This week on Fronteras:
- Corruption in Guatemala threatens to derail U.S. efforts to discourage migration – efforts that citizens support. [0:00]
- San Antonio prepares arguments against SB4 for appeals court. [5:09]
- The story of a Houston Dreamer finding it hard to dream while coping with the aftermath of Hurricane Harvey and the end of DACA. [6:30]
- Why the work of an American artist is on display at a museum in Tijuana for the first time in 15 years. [11:25]
- A look into the life of conjunto accordion queen Eva Ybarra. [15:35]
A U.S. policy goal is under threat in Guatemala. It’s designed to keep Central Americans off the migrant trail through Mexico to America.
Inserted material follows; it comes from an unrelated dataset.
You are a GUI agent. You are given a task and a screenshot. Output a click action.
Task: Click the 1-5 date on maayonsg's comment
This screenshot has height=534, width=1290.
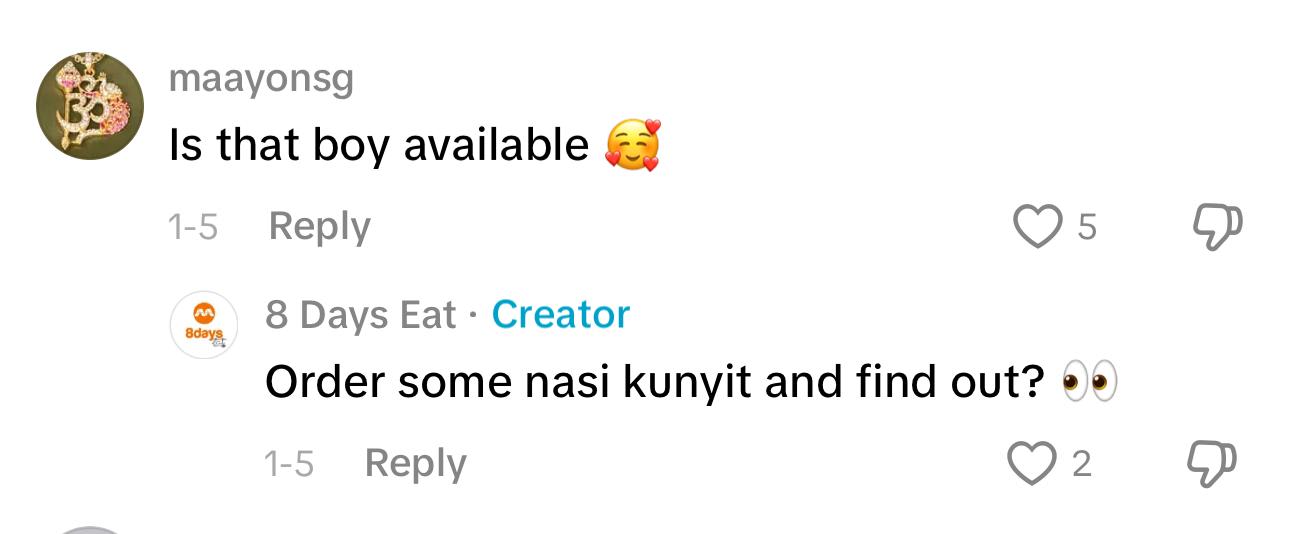pos(193,228)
This Central American policy goal is strengthening institutions like government, the courts and police. The idea is to help countries function better so that people won't want to leave home looking for a better life in the U.S.
But in Guatemala, that goal is now in jeopardy. A UN-led commission is prosecuting corruption that's crippled the economy for the vast majority of Guatemalans for generations. Today that country’s economy depends on international loans and investment. But that money is tied to progress against corruption—-which Guatemala's president is trying to diffuse. The story from Lorne Matalon in Guatemala City.
San Antonio Prepares Arguments Against SB4
The lawsuit against the sanctuary cities ban known as SB4 is back in court next week. Plaintiff attorneys for the City of San Antonio and Bexar County, who have sued the state, previewed the arguments Tuesday. Texas Public Radio’s Ryan Poppe reports they will make their case before the US 5th Circuit Court in New Orleans.
Houston finally has something to celebrate in the days since Hurricane Harvey. The Astros won the World Series for the first time. But not everyone is finding it easy to smile. In the storm-plagued city, an estimated one in ten students is a Dreamer. That adds up to 20,000 students. Houston Public Media's Laura Isensee has the story of one teenager whose dream got deferred following two incidents: Hurricane Harvey and President Trump’s decision to phase out DACA, the Deferred Action For Childhood Arrivals program.
The Centro Cultural de Tijuana recently opened its first exhibition of an American artist in more than a decade, part of an effort to stimulate more cross-border cultural exchange in a turbulent time for U.S.-Mexico relations.
The exhibit features 23 paintings by San Diego-based artist Mark Bryce. It coincides with the museum’s celebration of its 35th anniversary. Andrew Bowen of KPBS was there as the artwork went up.
In the late 1940s, a proud father put a small accordion into the hands of his determined 4-year-old daughter. Little Eva Ybarra doggedly persevered against the naysayers, who told her a female accordionist would never make it — and she rose to conjunto royalty. Now, she’s considered the “queen of the accordion.”